> _TASK REQUIREMENTS_
Search the records below for the string "green", and report each line that contains it.

[Items from a dataset]
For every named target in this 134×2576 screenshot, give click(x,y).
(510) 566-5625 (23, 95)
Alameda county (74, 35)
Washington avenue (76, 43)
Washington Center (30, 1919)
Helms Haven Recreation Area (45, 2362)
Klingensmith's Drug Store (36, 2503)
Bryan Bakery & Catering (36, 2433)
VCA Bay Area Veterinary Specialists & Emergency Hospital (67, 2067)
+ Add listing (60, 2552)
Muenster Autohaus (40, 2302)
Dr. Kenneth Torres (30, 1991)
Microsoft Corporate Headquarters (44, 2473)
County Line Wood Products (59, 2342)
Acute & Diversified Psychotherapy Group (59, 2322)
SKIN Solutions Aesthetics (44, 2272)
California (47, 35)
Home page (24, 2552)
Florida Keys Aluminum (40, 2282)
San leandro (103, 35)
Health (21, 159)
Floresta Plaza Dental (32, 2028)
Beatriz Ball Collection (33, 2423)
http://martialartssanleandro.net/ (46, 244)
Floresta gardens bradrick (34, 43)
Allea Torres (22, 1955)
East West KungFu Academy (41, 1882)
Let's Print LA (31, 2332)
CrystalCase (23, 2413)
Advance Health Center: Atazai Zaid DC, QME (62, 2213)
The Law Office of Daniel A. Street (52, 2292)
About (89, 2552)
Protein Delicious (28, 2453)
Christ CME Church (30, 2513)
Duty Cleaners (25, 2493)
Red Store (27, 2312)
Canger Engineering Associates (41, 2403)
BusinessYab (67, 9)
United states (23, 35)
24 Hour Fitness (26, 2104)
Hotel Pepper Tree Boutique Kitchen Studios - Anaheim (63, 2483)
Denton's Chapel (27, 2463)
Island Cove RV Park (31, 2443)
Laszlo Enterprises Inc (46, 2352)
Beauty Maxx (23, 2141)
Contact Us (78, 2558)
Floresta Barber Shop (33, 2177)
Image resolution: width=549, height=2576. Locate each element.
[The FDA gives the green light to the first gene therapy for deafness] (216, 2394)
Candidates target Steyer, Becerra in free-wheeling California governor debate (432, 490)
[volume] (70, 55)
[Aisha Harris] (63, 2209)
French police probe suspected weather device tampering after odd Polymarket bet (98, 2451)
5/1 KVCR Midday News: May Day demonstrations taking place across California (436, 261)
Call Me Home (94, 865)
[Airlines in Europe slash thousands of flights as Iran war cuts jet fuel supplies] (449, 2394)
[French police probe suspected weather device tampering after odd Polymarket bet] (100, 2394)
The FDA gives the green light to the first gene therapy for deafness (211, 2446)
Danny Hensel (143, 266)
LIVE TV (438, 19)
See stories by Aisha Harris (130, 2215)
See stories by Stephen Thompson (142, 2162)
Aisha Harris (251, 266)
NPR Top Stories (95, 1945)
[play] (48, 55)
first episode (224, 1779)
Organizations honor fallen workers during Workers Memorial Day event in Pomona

> _RESPONSE_
[The FDA gives the green light to the first gene therapy for deafness] (216, 2394)
The FDA gives the green light to the first gene therapy for deafness (211, 2446)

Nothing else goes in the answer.